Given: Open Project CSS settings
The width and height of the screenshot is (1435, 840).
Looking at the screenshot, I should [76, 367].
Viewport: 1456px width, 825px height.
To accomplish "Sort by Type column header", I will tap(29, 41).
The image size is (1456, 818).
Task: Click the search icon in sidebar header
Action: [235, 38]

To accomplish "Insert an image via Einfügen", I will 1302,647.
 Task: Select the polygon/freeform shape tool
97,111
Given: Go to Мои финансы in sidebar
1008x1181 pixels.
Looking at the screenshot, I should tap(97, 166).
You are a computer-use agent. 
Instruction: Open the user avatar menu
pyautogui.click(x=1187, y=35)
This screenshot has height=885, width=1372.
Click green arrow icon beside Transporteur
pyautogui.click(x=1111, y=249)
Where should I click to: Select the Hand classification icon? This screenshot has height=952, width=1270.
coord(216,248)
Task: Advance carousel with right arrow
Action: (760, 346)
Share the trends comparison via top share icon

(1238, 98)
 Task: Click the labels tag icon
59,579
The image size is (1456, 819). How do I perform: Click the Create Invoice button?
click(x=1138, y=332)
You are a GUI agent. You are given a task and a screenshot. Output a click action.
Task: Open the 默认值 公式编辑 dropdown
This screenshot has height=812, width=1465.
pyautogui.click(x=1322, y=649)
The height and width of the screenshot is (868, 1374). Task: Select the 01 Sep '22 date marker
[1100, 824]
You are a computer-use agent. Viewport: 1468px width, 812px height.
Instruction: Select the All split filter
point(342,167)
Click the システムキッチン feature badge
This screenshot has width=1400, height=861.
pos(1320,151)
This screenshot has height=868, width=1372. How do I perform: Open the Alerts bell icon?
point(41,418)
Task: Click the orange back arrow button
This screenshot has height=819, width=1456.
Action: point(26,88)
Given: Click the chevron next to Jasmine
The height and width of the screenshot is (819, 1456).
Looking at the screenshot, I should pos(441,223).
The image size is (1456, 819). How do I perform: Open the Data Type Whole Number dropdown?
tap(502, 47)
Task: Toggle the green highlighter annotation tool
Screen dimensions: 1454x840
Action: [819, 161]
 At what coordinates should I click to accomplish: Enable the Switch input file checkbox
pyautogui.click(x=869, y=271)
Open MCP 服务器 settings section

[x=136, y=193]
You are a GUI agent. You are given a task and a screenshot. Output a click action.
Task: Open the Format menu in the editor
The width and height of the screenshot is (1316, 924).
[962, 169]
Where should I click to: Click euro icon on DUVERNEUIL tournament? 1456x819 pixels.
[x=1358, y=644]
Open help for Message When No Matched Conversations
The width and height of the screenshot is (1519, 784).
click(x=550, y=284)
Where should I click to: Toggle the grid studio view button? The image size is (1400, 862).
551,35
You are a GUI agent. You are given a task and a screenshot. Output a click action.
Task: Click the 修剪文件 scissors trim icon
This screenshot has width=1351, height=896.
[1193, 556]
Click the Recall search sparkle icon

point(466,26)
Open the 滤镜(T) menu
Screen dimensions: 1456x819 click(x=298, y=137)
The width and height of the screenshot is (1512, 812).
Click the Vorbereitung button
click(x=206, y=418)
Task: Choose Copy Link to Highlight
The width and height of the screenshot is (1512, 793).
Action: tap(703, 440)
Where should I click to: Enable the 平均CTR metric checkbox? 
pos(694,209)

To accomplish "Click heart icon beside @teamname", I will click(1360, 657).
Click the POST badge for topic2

__PROBLEM TO WORK ON__
Nothing but the lines from the one containing "The width and height of the screenshot is (1512, 793)." to the end of the records above should appear, each copied exactly.

__ANSWER SECTION__
The width and height of the screenshot is (1512, 793).
Action: tap(703, 440)
Where should I click to: Enable the 平均CTR metric checkbox? 
pos(694,209)

To accomplish "Click heart icon beside @teamname", I will click(1360, 657).
Click the POST badge for topic2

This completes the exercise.